A Scanno pronti ad accogliere i profughi

Un comitato si occuperà di reperire alloggi per gli ucraini in arrivo e di trovare arredi e casalinghi
SCANNO. Nasce un comitato per ospitare i profughi in fuga dall’Ucraina con l’Acli in testa. Il conflitto bellico in corso ha portato alcuni milioni di ucraini a lasciare la loro Nazione e a trovare rifugio altrove. Anche Scanno vuole aprire le porte alle famiglie che scappano dalle bombe e per questo nei giorni scorsi si è deciso di costituire un gruppo di lavoro con Acli (Associazioni cristiane dei lavoratori italiani), Protezione civile, un rappresentante del Comune e il parroco don Giuseppe.

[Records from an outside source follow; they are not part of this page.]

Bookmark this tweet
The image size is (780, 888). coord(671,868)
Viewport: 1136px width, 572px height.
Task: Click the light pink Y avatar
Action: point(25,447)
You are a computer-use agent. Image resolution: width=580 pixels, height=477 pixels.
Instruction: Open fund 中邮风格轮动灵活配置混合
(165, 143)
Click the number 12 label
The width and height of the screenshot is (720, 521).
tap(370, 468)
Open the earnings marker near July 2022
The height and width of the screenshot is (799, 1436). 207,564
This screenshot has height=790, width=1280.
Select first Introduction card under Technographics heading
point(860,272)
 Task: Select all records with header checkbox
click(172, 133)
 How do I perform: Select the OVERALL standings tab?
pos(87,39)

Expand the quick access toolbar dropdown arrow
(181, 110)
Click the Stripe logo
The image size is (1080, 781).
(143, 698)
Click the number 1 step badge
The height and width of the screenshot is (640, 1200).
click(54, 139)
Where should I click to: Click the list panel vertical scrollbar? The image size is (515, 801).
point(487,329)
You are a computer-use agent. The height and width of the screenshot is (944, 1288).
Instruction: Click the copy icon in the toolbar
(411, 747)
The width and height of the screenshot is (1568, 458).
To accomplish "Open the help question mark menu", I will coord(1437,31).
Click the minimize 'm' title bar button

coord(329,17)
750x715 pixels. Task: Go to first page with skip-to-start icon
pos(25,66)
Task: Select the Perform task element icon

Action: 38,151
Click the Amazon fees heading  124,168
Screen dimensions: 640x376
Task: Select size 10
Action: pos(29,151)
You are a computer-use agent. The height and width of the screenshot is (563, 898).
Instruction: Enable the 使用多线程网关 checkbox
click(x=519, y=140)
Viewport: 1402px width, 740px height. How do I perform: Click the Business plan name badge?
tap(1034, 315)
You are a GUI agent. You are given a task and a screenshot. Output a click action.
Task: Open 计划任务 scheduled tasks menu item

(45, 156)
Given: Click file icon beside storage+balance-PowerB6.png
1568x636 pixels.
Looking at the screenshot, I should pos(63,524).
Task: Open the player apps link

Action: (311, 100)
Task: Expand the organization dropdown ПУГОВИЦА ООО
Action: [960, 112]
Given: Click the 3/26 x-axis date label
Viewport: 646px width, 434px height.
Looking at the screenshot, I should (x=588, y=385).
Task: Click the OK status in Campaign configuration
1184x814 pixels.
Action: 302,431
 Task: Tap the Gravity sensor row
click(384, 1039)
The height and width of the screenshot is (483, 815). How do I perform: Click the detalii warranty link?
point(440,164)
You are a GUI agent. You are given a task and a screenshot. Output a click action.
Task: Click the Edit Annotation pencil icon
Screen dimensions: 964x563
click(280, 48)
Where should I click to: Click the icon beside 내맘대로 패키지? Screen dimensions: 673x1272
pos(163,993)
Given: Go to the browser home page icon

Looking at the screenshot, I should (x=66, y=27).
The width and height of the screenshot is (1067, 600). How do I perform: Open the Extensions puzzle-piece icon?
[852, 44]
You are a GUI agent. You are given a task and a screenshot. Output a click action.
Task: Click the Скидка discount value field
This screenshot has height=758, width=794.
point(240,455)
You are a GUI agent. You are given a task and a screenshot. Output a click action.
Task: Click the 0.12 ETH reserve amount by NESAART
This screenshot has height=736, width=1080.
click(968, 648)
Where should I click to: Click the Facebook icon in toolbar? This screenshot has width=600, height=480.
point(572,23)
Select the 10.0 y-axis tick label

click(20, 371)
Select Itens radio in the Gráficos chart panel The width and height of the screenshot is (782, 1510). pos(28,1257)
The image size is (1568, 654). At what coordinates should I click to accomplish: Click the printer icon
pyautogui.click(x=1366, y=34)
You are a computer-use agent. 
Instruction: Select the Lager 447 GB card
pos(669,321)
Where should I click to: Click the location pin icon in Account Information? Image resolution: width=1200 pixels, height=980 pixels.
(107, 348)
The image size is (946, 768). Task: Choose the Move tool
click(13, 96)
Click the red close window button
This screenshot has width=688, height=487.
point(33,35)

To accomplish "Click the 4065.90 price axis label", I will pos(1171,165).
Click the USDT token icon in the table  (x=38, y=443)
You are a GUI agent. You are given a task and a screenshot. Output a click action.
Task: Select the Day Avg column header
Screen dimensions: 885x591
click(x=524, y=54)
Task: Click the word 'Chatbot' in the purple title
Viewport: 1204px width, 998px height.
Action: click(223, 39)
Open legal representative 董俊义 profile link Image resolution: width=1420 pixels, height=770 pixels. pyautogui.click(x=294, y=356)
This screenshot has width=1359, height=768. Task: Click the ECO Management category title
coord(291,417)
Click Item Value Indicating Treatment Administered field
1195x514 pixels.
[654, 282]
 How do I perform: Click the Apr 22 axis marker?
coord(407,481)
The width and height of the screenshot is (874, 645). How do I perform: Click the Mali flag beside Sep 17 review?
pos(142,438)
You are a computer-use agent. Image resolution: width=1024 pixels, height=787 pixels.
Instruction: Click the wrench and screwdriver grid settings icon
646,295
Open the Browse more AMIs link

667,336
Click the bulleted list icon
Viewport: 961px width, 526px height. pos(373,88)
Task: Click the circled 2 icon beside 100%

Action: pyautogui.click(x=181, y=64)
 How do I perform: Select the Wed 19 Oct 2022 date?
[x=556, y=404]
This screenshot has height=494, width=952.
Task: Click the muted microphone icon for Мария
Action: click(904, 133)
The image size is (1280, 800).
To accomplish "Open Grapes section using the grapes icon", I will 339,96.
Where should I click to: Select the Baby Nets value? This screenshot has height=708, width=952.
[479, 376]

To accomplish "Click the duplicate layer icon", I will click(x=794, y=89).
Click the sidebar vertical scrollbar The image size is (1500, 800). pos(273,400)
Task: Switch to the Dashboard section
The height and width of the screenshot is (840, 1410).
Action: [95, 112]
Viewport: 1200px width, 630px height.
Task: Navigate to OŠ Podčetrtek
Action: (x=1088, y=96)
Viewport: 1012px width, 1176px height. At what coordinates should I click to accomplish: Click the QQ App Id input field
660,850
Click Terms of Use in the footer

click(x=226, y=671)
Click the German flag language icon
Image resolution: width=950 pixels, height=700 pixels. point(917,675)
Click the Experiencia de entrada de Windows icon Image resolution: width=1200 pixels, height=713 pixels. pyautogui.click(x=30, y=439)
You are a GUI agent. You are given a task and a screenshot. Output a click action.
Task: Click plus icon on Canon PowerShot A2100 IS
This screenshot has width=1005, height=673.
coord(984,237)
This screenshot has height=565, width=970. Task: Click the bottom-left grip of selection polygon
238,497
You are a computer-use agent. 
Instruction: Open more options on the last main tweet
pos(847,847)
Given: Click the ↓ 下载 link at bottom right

L'idea è quella di poter ospitare i profughi negli appartamenti liberi delle case popolari, nell’edificio dell’Ara e in quelli di proprietà dell’asilo della Codacchiola già messi a disposizione dal presidente dell’asilo Buon Pastore. Il coordinatore dell’operazione sarà il presidente delle Acli, Mario Paletta, che già si è messo in moto con i volontari per verificare lo stato di ogni singolo stabile e gli eventuali interventi che dovranno essere fatti per renderli funzionali. Faranno parte del comitato anche Armando Ciarletta in rappresentanza dell’amministrazione, don Giuseppe, Marco Giansante presidente del gruppo di Protezione civile, Gianni Gatta vice presidente Acli, Eustachio Gentile, Egidio Mastrogiovanni, Angelo Spacone, Donato Gentile, Sandro Cosenza, Giuseppe Spacone, Angelo Cuccarese, Enio Rozzi, Maria D’Alessandro e Melissa Grossi (soci Acli), e Mario De Crescentis presidente Mtb Scanno. Grazie alla generosità di un cittadino a giorni arriverà la prima famiglia ucraina e il comitato si è messo in contatto con la Prefettura per impostare correttamente l’iniziativa e aprire le porte dell’asilo e delle altre strutture del paese. Intanto è stato lanciato un appello a tutti i cittadini di Scanno a voler partecipare e sostenere l’iniziativa segnalando la disponibilità di abitazioni. Per raccogliere in fondi necessari per sostenere le varie attività è stato aperto un conto corrente “Comitato accoglienza profughi”, (Iban IT60E083 2740780000000005771 Banca di Credito Cooperativo di Roma). «È urgente che vengano messi a disposizione mobili e casalinghi per le abitazioni», hanno spiegato i componenti del comitato, «ma anche materassi e cuscini, coperte, lenzuola e asciugamani nuovi». Per ogni comunicazione è possibile contattare il 347 534 3419 Mario Paletta oppure 392 6376868 Gianni Gatta. (e.b.)